Universities in Guangdong are farming out jobless graduates to employment agencies to improve their graduate employment figures.

Students listed with employment agencies can be counted by universities as being employed.

'My counsellor advised me to move my file to the Nanfang Talent Market so that I can stay in Guangzhou,' said Effie Zheng, a Chaozhou native who has graduated from Guangdong University of Foreign Studies (Guangwai).

Mr Zheng said he and several classmates, as well as friends from Guangdong University of Law and Business, paid the agency 1,500 yuan to keep their files for three years and were allowed to retain their Guangzhou hukou, or residency.

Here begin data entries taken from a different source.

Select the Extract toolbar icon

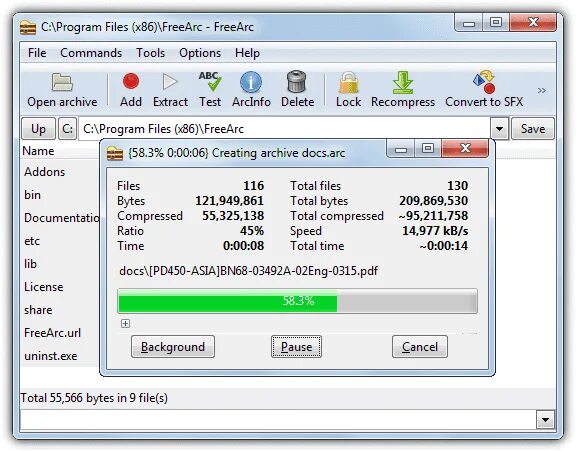pyautogui.click(x=170, y=82)
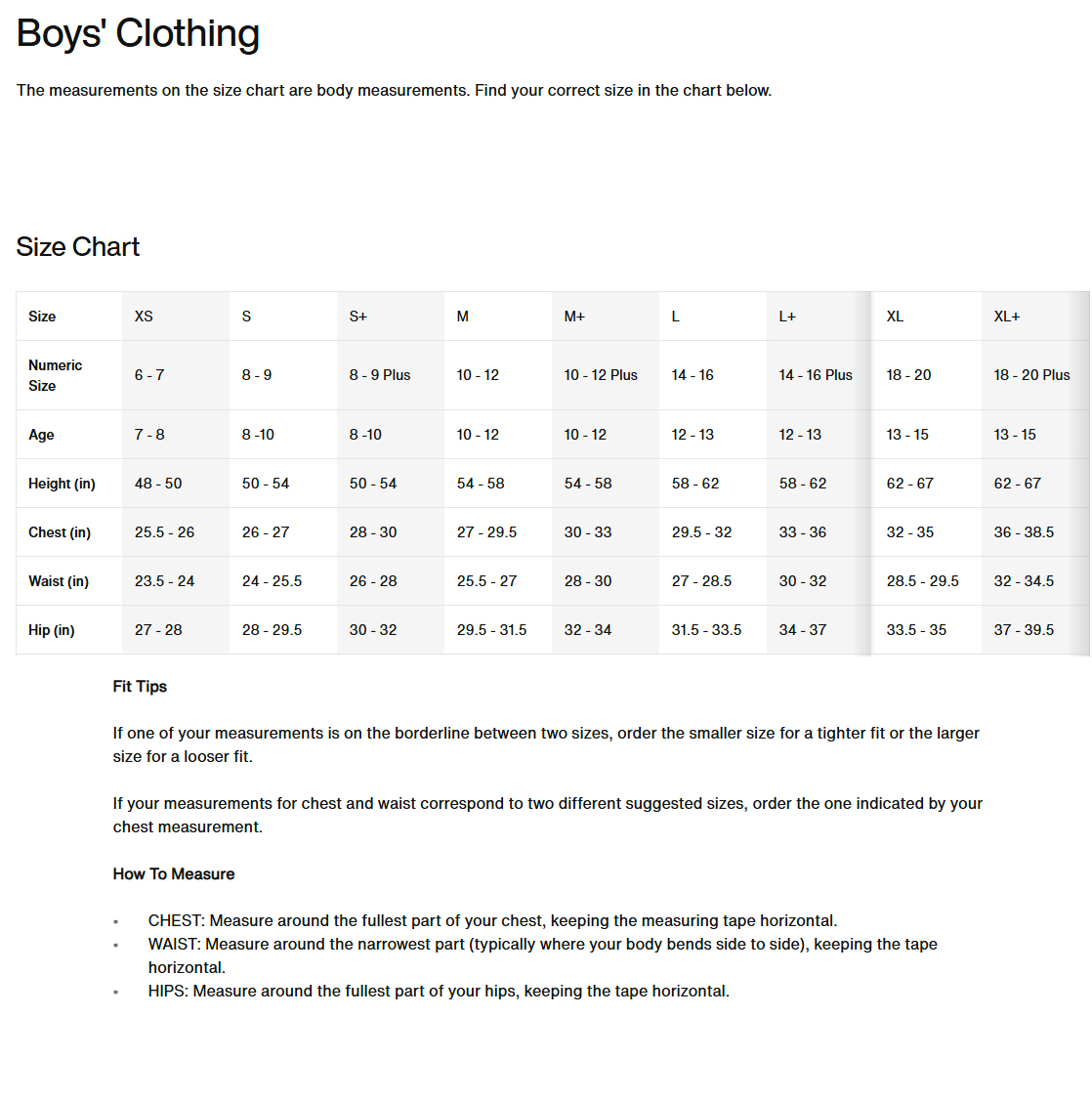Click the 18 - 20 Plus cell
The image size is (1092, 1101).
tap(1031, 375)
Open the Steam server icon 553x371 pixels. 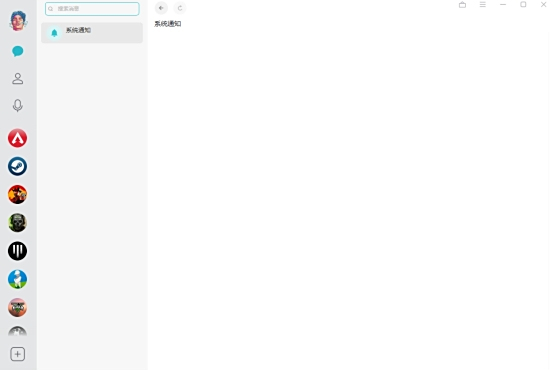17,166
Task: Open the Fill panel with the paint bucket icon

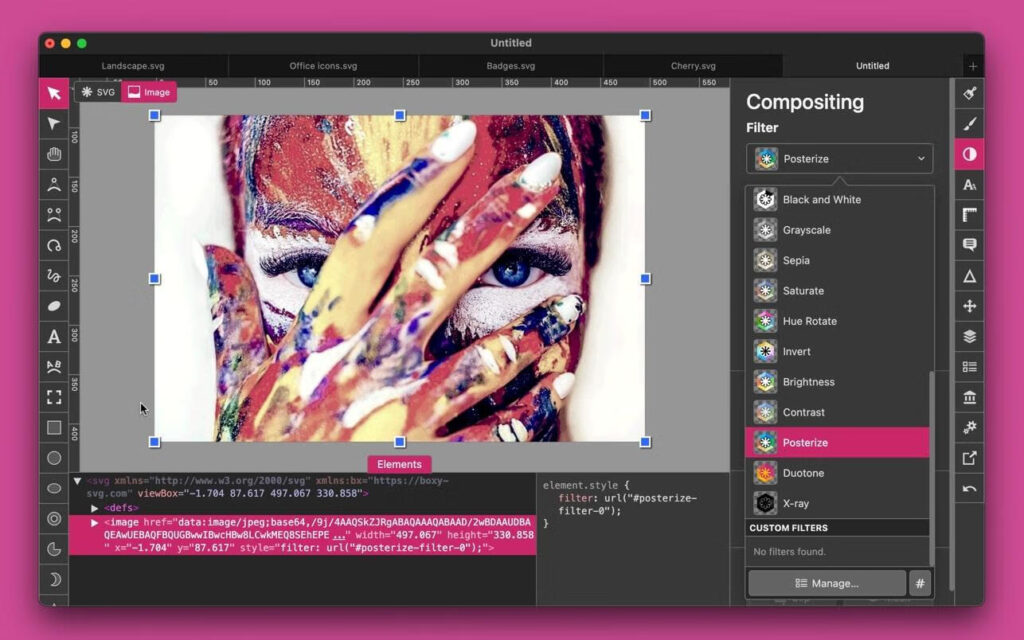Action: (x=967, y=93)
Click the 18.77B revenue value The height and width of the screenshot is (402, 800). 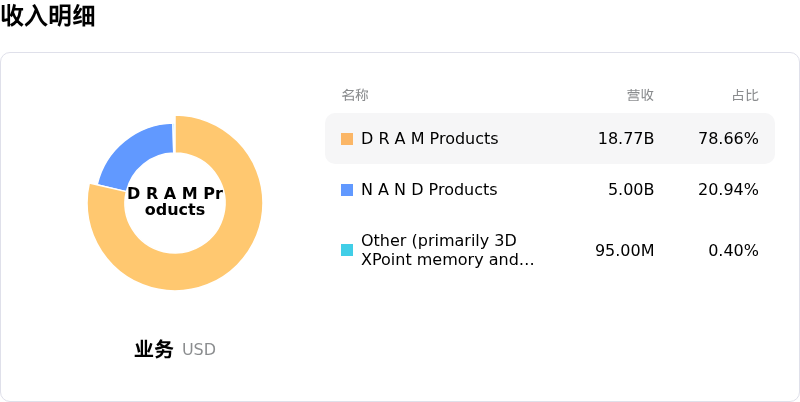point(626,139)
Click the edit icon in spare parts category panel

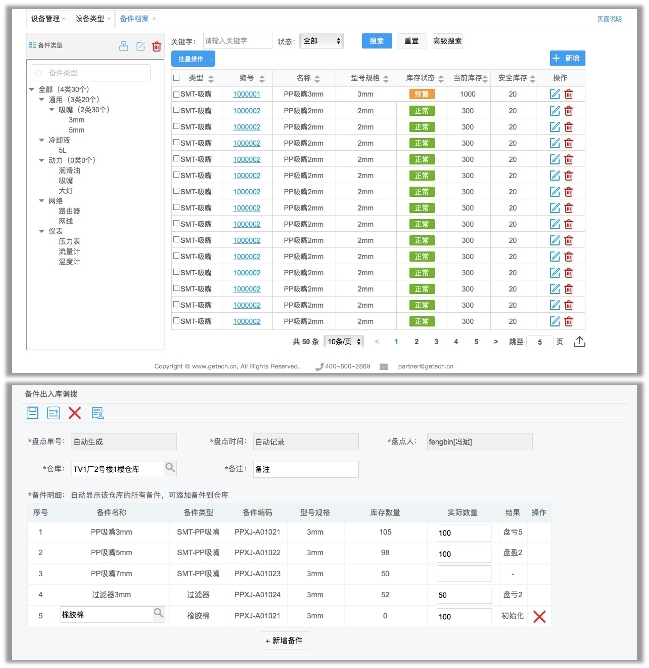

What they did not know was that the education department had asked universities to keep unemployed graduates on file for free for two years to ease social pressure when graduate unemployment became a problem in 2003.

'It wasn't clear that I could keep my file at Guangwai. Our school promoted the talent market but afterwards I realised that they did it so that they did not have to include us in unemployment figures,' Mr Zheng said.

A Guangwai counsellor referred queries about the practice to higher authorities at the university, saying 83 per cent of the 2,224 students who graduated this year had found jobs by July 1.

A counsellor at Guangdong University of Law and Business reported an employment rate of 96.06 per cent for last year's graduates. He said he was aware some graduates were maintaining their files at employment agencies.

'They do it for the hukou. I am aware of the practice but I've not received any complaints from students,' he said.

The education department requires universities to guarantee students an employment rate of 70 per cent.

In Guangdong last year, 97.3 per cent of graduates found jobs. But teachers complain that instead of focusing on teaching they have to think about finding jobs for their students while the students spend their entire last semester job hunting.